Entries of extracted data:
::::

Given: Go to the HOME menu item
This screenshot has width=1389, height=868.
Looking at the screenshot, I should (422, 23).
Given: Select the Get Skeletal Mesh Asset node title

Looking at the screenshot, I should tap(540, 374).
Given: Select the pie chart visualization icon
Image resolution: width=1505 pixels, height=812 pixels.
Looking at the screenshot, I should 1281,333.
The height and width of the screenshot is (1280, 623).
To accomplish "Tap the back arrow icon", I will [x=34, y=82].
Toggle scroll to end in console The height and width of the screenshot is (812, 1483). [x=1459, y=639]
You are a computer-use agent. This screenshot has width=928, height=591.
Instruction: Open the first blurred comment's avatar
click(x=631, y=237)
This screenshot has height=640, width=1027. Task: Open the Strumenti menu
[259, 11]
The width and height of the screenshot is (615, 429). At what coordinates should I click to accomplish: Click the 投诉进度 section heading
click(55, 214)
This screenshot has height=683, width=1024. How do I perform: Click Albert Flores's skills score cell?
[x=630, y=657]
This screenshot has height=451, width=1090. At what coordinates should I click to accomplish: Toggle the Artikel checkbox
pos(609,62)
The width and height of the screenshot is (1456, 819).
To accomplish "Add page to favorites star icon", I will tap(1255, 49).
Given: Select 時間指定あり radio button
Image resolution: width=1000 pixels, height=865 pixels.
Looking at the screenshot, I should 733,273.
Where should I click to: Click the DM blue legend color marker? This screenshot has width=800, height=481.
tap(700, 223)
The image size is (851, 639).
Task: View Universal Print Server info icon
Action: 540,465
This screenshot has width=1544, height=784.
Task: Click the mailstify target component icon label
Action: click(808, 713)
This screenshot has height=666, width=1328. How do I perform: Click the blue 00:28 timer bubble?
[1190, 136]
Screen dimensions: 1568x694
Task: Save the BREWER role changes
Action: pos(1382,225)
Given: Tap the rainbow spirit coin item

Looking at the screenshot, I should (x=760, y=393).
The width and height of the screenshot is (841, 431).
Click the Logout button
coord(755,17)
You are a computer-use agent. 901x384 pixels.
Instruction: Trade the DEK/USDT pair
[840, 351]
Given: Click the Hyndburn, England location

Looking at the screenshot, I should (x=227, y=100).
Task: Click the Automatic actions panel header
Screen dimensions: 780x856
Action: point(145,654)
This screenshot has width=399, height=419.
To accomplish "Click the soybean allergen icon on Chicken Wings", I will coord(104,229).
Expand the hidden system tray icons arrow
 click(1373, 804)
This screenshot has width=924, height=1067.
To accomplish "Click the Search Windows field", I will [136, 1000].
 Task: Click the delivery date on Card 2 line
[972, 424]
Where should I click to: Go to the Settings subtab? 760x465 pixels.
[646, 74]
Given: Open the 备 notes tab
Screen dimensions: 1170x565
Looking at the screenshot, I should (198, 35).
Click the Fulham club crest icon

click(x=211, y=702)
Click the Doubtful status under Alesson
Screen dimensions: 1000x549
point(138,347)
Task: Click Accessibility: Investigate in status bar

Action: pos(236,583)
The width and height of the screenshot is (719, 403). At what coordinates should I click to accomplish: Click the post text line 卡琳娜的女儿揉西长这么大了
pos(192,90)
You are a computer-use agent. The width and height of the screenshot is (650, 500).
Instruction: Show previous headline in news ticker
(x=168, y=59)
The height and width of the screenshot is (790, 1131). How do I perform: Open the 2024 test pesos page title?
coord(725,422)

::::

• [GOAL]: Write out each line of the listing above as a numbered list, omitting any blank lines.

• [SOLUTION TO THIS PROBLEM]:
1. Given: Go to the HOME menu item
2. This screenshot has width=1389, height=868.
3. Looking at the screenshot, I should (422, 23).
4. Given: Select the Get Skeletal Mesh Asset node title
5. Looking at the screenshot, I should tap(540, 374).
6. Given: Select the pie chart visualization icon
7. Image resolution: width=1505 pixels, height=812 pixels.
8. Looking at the screenshot, I should 1281,333.
9. The height and width of the screenshot is (1280, 623).
10. To accomplish "Tap the back arrow icon", I will [x=34, y=82].
11. Toggle scroll to end in console The height and width of the screenshot is (812, 1483). [x=1459, y=639]
12. You are a computer-use agent. This screenshot has width=928, height=591.
13. Instruction: Open the first blurred comment's avatar
14. click(x=631, y=237)
15. This screenshot has height=640, width=1027. Task: Open the Strumenti menu
16. [259, 11]
17. The width and height of the screenshot is (615, 429). At what coordinates should I click to accomplish: Click the 投诉进度 section heading
18. click(55, 214)
19. This screenshot has height=683, width=1024. How do I perform: Click Albert Flores's skills score cell?
20. [x=630, y=657]
21. This screenshot has height=451, width=1090. At what coordinates should I click to accomplish: Toggle the Artikel checkbox
22. pos(609,62)
23. The width and height of the screenshot is (1456, 819).
24. To accomplish "Add page to favorites star icon", I will tap(1255, 49).
25. Given: Select 時間指定あり radio button
26. Image resolution: width=1000 pixels, height=865 pixels.
27. Looking at the screenshot, I should 733,273.
28. Where should I click to: Click the DM blue legend color marker? This screenshot has width=800, height=481.
29. tap(700, 223)
30. The image size is (851, 639).
31. Task: View Universal Print Server info icon
32. Action: 540,465
33. This screenshot has width=1544, height=784.
34. Task: Click the mailstify target component icon label
35. Action: click(808, 713)
36. This screenshot has height=666, width=1328. How do I perform: Click the blue 00:28 timer bubble?
37. [1190, 136]
38. Screen dimensions: 1568x694
39. Task: Save the BREWER role changes
40. Action: pos(1382,225)
41. Given: Tap the rainbow spirit coin item
42. Looking at the screenshot, I should (x=760, y=393).
43. The width and height of the screenshot is (841, 431).
44. Click the Logout button
45. coord(755,17)
46. You are a computer-use agent. 901x384 pixels.
47. Instruction: Trade the DEK/USDT pair
48. [840, 351]
49. Given: Click the Hyndburn, England location
50. Looking at the screenshot, I should (x=227, y=100).
51. Task: Click the Automatic actions panel header
52. Screen dimensions: 780x856
53. Action: point(145,654)
54. This screenshot has width=399, height=419.
55. To accomplish "Click the soybean allergen icon on Chicken Wings", I will coord(104,229).
56. Expand the hidden system tray icons arrow
57.  click(1373, 804)
58. This screenshot has width=924, height=1067.
59. To accomplish "Click the Search Windows field", I will [136, 1000].
60.  Task: Click the delivery date on Card 2 line
61. [972, 424]
62. Where should I click to: Go to the Settings subtab? 760x465 pixels.
63. [646, 74]
64. Given: Open the 备 notes tab
65. Screen dimensions: 1170x565
66. Looking at the screenshot, I should (198, 35).
67. Click the Fulham club crest icon
68. click(x=211, y=702)
69. Click the Doubtful status under Alesson
70. Screen dimensions: 1000x549
71. point(138,347)
72. Task: Click Accessibility: Investigate in status bar
73. Action: pos(236,583)
74. The width and height of the screenshot is (719, 403). At what coordinates should I click to accomplish: Click the post text line 卡琳娜的女儿揉西长这么大了
75. pos(192,90)
76. You are a computer-use agent. The width and height of the screenshot is (650, 500).
77. Instruction: Show previous headline in news ticker
78. (x=168, y=59)
79. The height and width of the screenshot is (790, 1131). How do I perform: Open the 2024 test pesos page title?
80. coord(725,422)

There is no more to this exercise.